В 1870–1872 годы выходят два тома «Принципов психологии» Спенсера.
В период с 1876 по 1896 год Спенсер издает «Принципы социологии» в трех томах.
Наконец, в 1892–1893 гг. публикует два тома «Принципов этики».
Я хочу показать, во-первых, как плотно в силу таких датировок переплетаются в сознании современников исследования Маркса, исследования Дарвина, исследования Спенсера. А если к этому добавить еще и исследования немецкого мыслителя, филолога, композитора и поэта Фридриха Ницше (родившегося в 1844 году и умершего в 1900 году), то некое представление о том ритме эпохи, ритме борьбы идей, без которого нельзя понять ни Маркса, ни всех остальных, наверное, все-таки сформируется.

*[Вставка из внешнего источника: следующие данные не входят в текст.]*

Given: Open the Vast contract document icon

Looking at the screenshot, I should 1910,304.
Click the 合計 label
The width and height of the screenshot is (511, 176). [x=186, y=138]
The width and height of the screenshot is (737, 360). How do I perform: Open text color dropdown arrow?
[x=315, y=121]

Я хочу показать, во-вторых, насколько инволюционно в дарвиновском смысле всё то, что предлагали и Спенсер, и Ницше, и другие мыслители, восхвалявшие жизнь человеческую как нечто очень сходное с природной схваткой за средства существования.

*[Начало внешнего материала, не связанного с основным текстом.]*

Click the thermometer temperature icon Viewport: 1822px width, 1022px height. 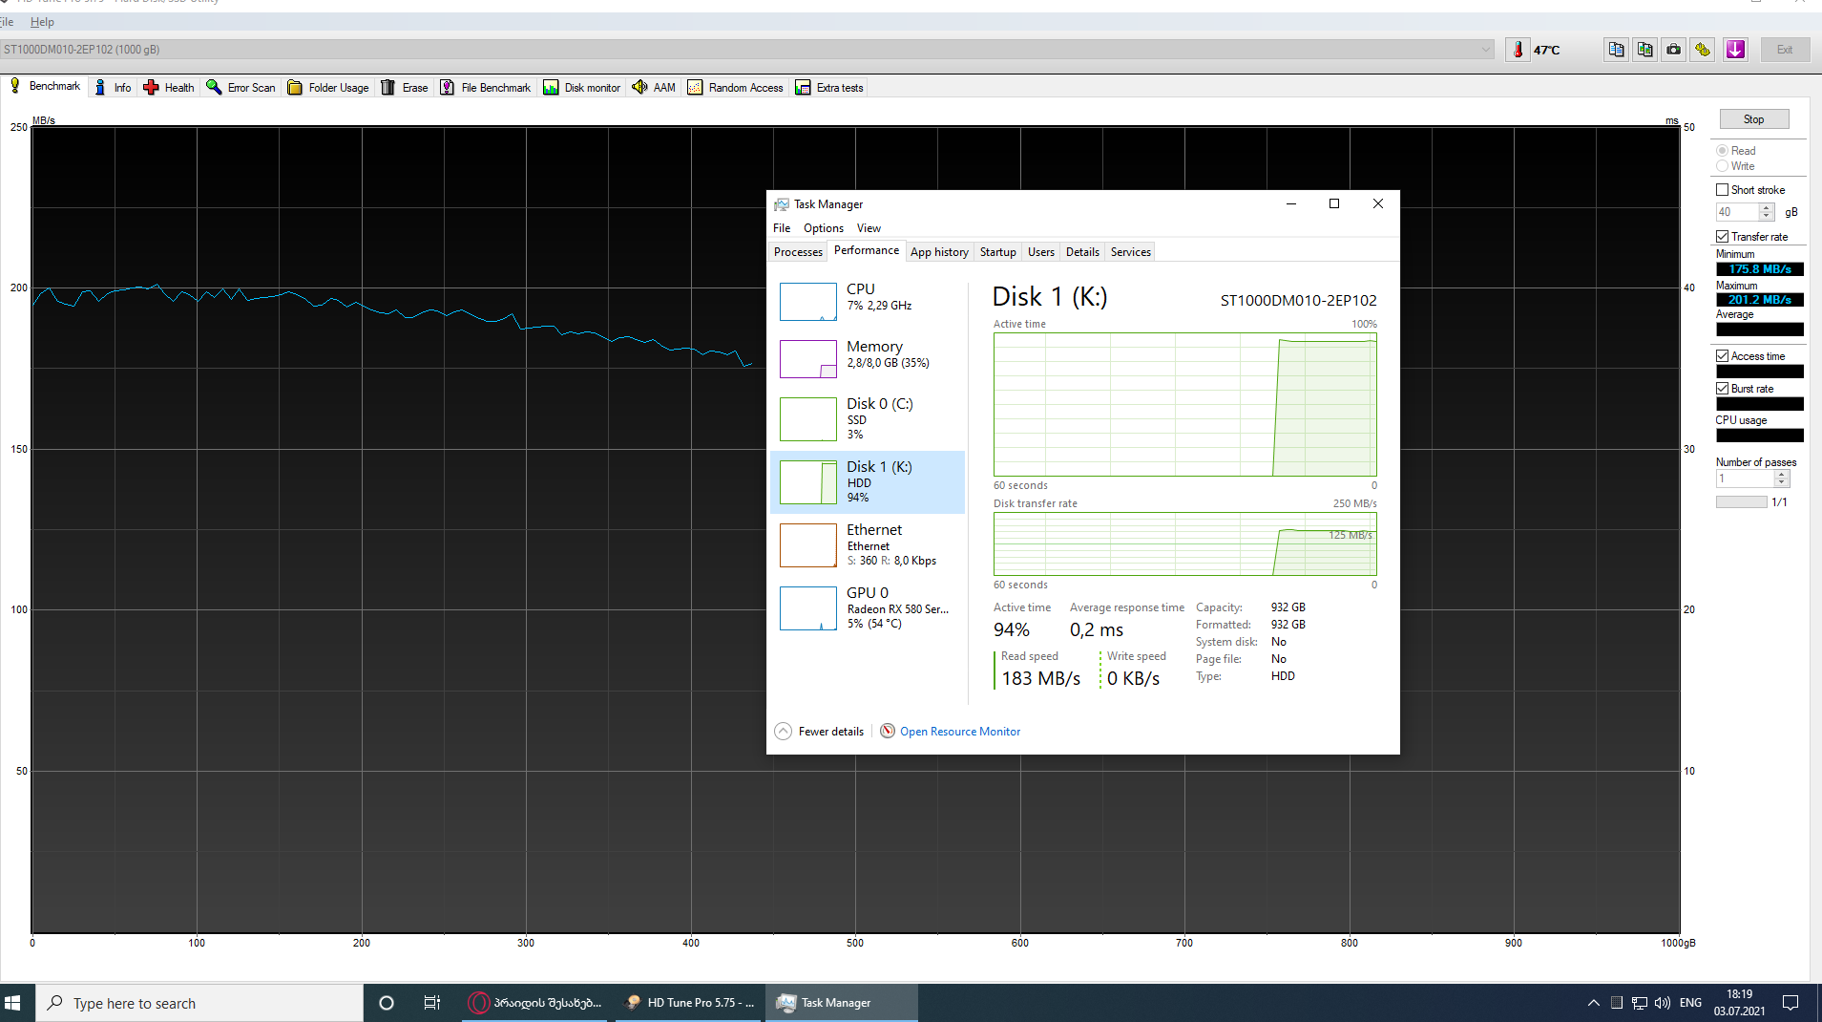(1518, 50)
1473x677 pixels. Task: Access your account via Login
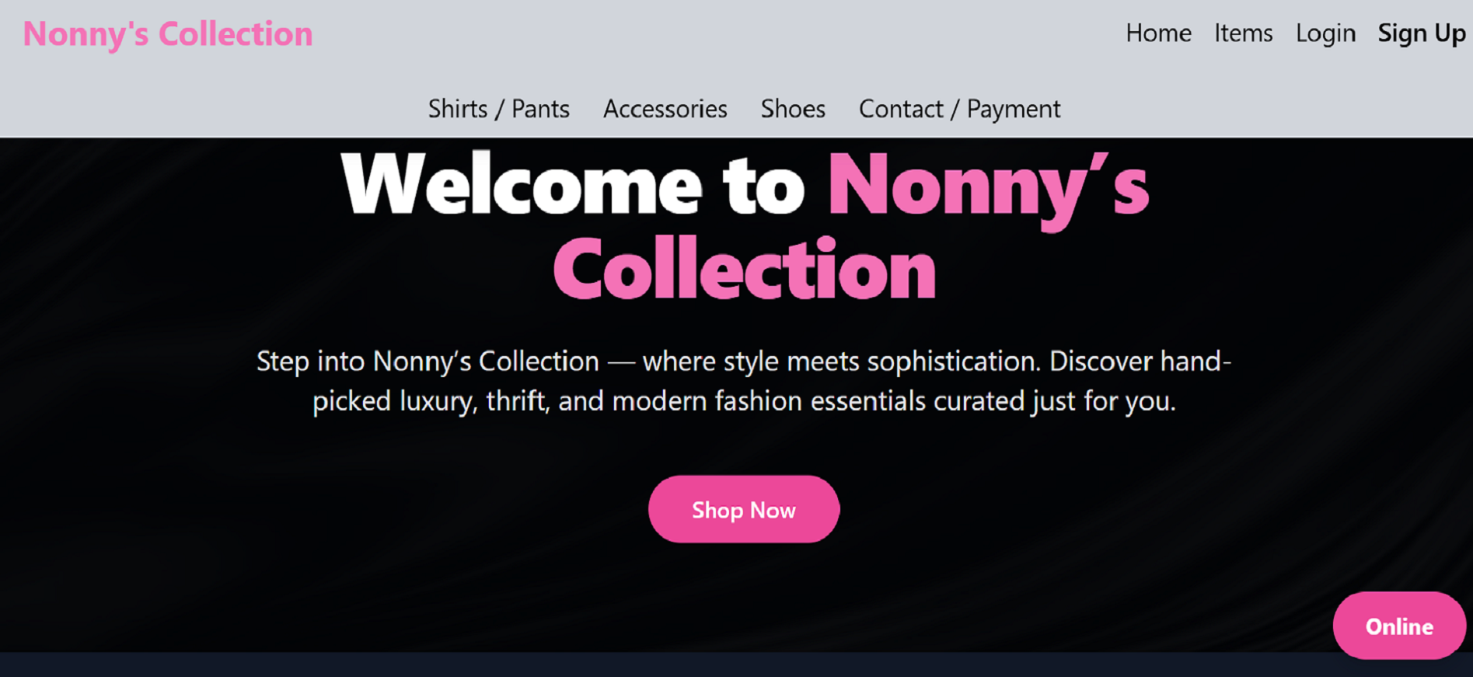click(1325, 33)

А теперь посмотрите на всё на это глазами Дарвина. Или любого представителя английской разведки. Что нужно сделать, чтобы скинуть народ (или какую-то часть общества) с той ступени развития, на которой он стоит, — на более низкую, превратить его в низшую расу, свести до звериного уровня? Нужно лишить его развивающих начал, основанных на инстинкте любви и взаимопомощи. Если людей не развивать с опорой на чувства любви и взаимопомощи, говорил Дарвин, то они превращаются в животных, причем больных. А значит, любую нацию, лишенную этих развивающих начал, можно низвести до животного уровня. Люди, превращенные в животных, становятся низшей, менее эффективной расой, говорит Дарвин. И эта раса будет уничтожена, съедена, зачищена более высокой расой. Потому что высокоразвитое, согласно эволюционной теории, вытесняет низкоразвитое.
Как вы понимаете, этот принцип можно реализовать искусственно: достаточно внести в любые сообщества и народы запрет на любовь и сострадание, чтобы они тут же начали инволюционировать, то есть превращаться в животные стаи. А тот, кто превращает сообщества и народы в животные стаи, тем самым ослабляет их и возвышается над ними. И дальше уже может без особого труда уничтожить их.

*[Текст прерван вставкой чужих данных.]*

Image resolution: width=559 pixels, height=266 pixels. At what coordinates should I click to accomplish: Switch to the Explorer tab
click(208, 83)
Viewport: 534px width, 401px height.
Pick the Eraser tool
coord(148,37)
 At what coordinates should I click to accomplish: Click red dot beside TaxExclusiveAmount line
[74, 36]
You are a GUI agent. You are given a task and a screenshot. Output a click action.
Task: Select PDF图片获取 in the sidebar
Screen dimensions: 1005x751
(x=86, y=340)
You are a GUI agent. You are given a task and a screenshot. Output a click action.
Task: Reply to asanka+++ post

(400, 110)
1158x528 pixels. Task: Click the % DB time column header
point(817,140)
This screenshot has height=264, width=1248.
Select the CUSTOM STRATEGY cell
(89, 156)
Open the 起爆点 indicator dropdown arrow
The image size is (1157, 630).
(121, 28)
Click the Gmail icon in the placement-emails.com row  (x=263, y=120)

Итак, Дарвин говорит, что расово высшее уничтожает (не сразу, за столетия) расово низшее. При этом высшая раса — это не какие-то там арийцы. Это те, чья жизнь выстроена сообразно инстинктам любви и взаимопомощи. Теперь представьте себе, что кому-то нужно, чтобы его общество было поставлено выше, чем ваше общество. Но ваше общество находится на высокой ступени развития. Значит, субъект, вознамерившийся уничтожить ваше общество, начинает бомбардировать его множественными соблазнами, которые уничтожают в нем любовь и взаимопомощь. И ваше общество начинает инволюционировать, постепенно спускаясь на ступень более низкую, чем та, на которой стоит «бомбардирующий». И с того момента вас можно уничтожить.
Если же вам удается подняться на ступень более высокую, чем та, на которой находится ваш противник, то уже вы можете его уничтожить.
Тот, кто транслирует принцип laissez-faire, понижает этим коэффициент любви и взаимопомощи в обществе. А как только этот коэффициент понижен, общество ползет вниз, инволюционирует до животного состояния. Но регрессирующее общество гораздо легче уничтожить, превратить в слизь.
Сейчас на территории России производится ускоренный эксперимент по созданию слизи. Это реализованная антиутопия. Можем ли мы этому что-то противопоставить?